Goal -
Reproduce the following records verbatim, line for line.

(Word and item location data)
-------------------------
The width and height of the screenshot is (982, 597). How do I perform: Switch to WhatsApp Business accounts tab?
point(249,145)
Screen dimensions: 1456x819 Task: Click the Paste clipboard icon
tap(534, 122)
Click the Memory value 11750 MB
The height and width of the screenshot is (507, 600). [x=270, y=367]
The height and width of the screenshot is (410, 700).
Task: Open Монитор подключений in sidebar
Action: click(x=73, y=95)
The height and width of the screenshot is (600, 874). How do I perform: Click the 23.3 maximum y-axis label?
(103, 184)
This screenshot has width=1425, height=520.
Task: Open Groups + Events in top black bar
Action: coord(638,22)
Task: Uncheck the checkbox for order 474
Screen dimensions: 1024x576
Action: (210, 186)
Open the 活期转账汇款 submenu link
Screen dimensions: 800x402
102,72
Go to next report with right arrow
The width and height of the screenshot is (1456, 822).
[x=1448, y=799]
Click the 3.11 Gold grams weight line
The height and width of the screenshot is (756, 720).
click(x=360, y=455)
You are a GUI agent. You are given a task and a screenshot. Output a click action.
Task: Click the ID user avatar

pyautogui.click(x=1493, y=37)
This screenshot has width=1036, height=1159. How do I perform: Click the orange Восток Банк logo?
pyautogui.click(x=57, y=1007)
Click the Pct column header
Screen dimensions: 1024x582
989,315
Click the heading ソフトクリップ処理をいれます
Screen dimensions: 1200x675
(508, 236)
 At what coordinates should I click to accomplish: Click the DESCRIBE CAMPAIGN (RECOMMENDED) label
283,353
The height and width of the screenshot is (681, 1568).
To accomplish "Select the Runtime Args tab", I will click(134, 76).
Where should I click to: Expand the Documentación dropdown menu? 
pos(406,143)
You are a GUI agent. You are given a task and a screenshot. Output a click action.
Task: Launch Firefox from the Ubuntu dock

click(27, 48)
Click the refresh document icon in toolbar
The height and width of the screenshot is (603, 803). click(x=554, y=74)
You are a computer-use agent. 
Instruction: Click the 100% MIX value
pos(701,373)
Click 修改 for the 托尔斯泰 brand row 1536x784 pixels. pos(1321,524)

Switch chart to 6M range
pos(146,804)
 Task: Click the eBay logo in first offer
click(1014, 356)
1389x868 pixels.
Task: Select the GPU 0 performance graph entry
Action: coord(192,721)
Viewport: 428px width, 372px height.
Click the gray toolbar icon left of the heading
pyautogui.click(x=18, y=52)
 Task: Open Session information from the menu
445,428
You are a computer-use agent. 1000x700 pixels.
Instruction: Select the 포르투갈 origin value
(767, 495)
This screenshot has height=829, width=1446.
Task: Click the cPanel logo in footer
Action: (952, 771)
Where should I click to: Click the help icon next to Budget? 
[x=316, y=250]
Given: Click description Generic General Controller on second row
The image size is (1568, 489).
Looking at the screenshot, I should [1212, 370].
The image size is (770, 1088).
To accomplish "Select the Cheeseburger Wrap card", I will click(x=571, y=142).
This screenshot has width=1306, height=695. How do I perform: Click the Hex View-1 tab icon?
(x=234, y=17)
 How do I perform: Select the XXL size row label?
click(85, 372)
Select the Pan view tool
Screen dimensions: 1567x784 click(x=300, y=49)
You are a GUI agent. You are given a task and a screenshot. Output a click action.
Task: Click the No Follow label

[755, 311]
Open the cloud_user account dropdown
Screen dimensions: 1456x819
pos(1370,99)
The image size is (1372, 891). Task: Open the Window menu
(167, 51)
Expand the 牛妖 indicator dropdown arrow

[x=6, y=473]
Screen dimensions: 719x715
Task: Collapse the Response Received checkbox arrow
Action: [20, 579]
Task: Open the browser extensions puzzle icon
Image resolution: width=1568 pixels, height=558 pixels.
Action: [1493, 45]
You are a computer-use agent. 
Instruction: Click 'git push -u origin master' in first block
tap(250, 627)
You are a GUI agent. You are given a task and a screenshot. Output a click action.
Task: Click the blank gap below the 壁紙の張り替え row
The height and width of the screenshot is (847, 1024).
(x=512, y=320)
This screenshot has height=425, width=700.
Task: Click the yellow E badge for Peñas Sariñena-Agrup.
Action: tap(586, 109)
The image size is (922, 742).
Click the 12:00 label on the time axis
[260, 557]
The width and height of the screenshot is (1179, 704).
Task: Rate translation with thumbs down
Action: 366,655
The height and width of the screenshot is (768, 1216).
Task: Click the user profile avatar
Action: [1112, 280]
-------------------------
Complete answer -
The width and height of the screenshot is (982, 597). How do I perform: Switch to WhatsApp Business accounts tab?
point(249,145)
Screen dimensions: 1456x819 Task: Click the Paste clipboard icon
tap(534, 122)
Click the Memory value 11750 MB
The height and width of the screenshot is (507, 600). [x=270, y=367]
The height and width of the screenshot is (410, 700).
Task: Open Монитор подключений in sidebar
Action: click(x=73, y=95)
The height and width of the screenshot is (600, 874). How do I perform: Click the 23.3 maximum y-axis label?
(103, 184)
This screenshot has width=1425, height=520.
Task: Open Groups + Events in top black bar
Action: coord(638,22)
Task: Uncheck the checkbox for order 474
Screen dimensions: 1024x576
Action: (210, 186)
Open the 活期转账汇款 submenu link
Screen dimensions: 800x402
102,72
Go to next report with right arrow
The width and height of the screenshot is (1456, 822).
[x=1448, y=799]
Click the 3.11 Gold grams weight line
The height and width of the screenshot is (756, 720).
click(x=360, y=455)
You are a GUI agent. You are given a task and a screenshot. Output a click action.
Task: Click the ID user avatar

pyautogui.click(x=1493, y=37)
This screenshot has width=1036, height=1159. How do I perform: Click the orange Восток Банк logo?
pyautogui.click(x=57, y=1007)
Click the Pct column header
Screen dimensions: 1024x582
989,315
Click the heading ソフトクリップ処理をいれます
Screen dimensions: 1200x675
(508, 236)
 At what coordinates should I click to accomplish: Click the DESCRIBE CAMPAIGN (RECOMMENDED) label
283,353
The height and width of the screenshot is (681, 1568).
To accomplish "Select the Runtime Args tab", I will click(134, 76).
Where should I click to: Expand the Documentación dropdown menu? 
pos(406,143)
You are a GUI agent. You are given a task and a screenshot. Output a click action.
Task: Launch Firefox from the Ubuntu dock

click(27, 48)
Click the refresh document icon in toolbar
The height and width of the screenshot is (603, 803). click(x=554, y=74)
You are a computer-use agent. 
Instruction: Click the 100% MIX value
pos(701,373)
Click 修改 for the 托尔斯泰 brand row 1536x784 pixels. pos(1321,524)

Switch chart to 6M range
pos(146,804)
 Task: Click the eBay logo in first offer
click(1014, 356)
1389x868 pixels.
Task: Select the GPU 0 performance graph entry
Action: coord(192,721)
Viewport: 428px width, 372px height.
Click the gray toolbar icon left of the heading
pyautogui.click(x=18, y=52)
 Task: Open Session information from the menu
445,428
You are a computer-use agent. 1000x700 pixels.
Instruction: Select the 포르투갈 origin value
(767, 495)
This screenshot has height=829, width=1446.
Task: Click the cPanel logo in footer
Action: (952, 771)
Where should I click to: Click the help icon next to Budget? 
[x=316, y=250]
Given: Click description Generic General Controller on second row
The image size is (1568, 489).
Looking at the screenshot, I should [1212, 370].
The image size is (770, 1088).
To accomplish "Select the Cheeseburger Wrap card", I will click(x=571, y=142).
This screenshot has width=1306, height=695. How do I perform: Click the Hex View-1 tab icon?
(x=234, y=17)
 How do I perform: Select the XXL size row label?
click(85, 372)
Select the Pan view tool
Screen dimensions: 1567x784 click(x=300, y=49)
You are a GUI agent. You are given a task and a screenshot. Output a click action.
Task: Click the No Follow label

[755, 311]
Open the cloud_user account dropdown
Screen dimensions: 1456x819
pos(1370,99)
The image size is (1372, 891). Task: Open the Window menu
(167, 51)
Expand the 牛妖 indicator dropdown arrow

[x=6, y=473]
Screen dimensions: 719x715
Task: Collapse the Response Received checkbox arrow
Action: [20, 579]
Task: Open the browser extensions puzzle icon
Image resolution: width=1568 pixels, height=558 pixels.
Action: [1493, 45]
You are a computer-use agent. 
Instruction: Click 'git push -u origin master' in first block
tap(250, 627)
You are a GUI agent. You are given a task and a screenshot. Output a click action.
Task: Click the blank gap below the 壁紙の張り替え row
The height and width of the screenshot is (847, 1024).
(x=512, y=320)
This screenshot has height=425, width=700.
Task: Click the yellow E badge for Peñas Sariñena-Agrup.
Action: tap(586, 109)
The image size is (922, 742).
Click the 12:00 label on the time axis
[260, 557]
The width and height of the screenshot is (1179, 704).
Task: Rate translation with thumbs down
Action: 366,655
The height and width of the screenshot is (768, 1216).
Task: Click the user profile avatar
Action: [1112, 280]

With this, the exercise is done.